年下ダーリン
別にこれといって欲しいものがあるわけじゃないから、あてもなくてきとうに見て回っては、依子が見せに来るものにダメ出しする繰り返し。






ん~……、なんか買わなくちゃいけないものとかあったかな……。……あ、そういやマフラー、この前ほつれたんだった。一回ほつれたら、穴空いちゃうもんな~。








新しいの買うか、と衣類コーナーのほうに足を向けた。








さすがは真冬。マフラーの数と種類はハンパなかった。派手な色や、淡い色、ガラもの……、たくさんあったが、私は絶対派手な色にするつもりだった。目の前にあったショッキングピンクのマフラーを手にとる。
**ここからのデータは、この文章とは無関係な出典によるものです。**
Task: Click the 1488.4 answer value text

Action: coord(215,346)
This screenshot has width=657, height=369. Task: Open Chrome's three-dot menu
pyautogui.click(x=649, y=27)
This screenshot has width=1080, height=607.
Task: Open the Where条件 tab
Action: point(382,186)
たまには気分を変えて、ピンク系もいっかな……。……よし。










私は決めるのが早い。だって、これがいいッ、て思ったら、それ買えばいいじゃん。始めに目にとまったものなら、間違いはないでしょ??今回もそうで、手にとったピンクのマフラーを持って、キョロキョロとレジを探した。













レジ、レジ………。どこー……、あ。






キョロキョロしてると、とても鮮やかな青のマフラーが目に入った。両端には白いボンボンンがついていて、とっても可愛い。青の中には黄色の星がところどころ輝いていた。でも、私の趣味ではない。こういうのは似合わないし、好きじゃないし……。






なんで私の目にとまったか。








青に黄色。








蒼眼に、金髪。









なんとなく、翔を思い出したからだった。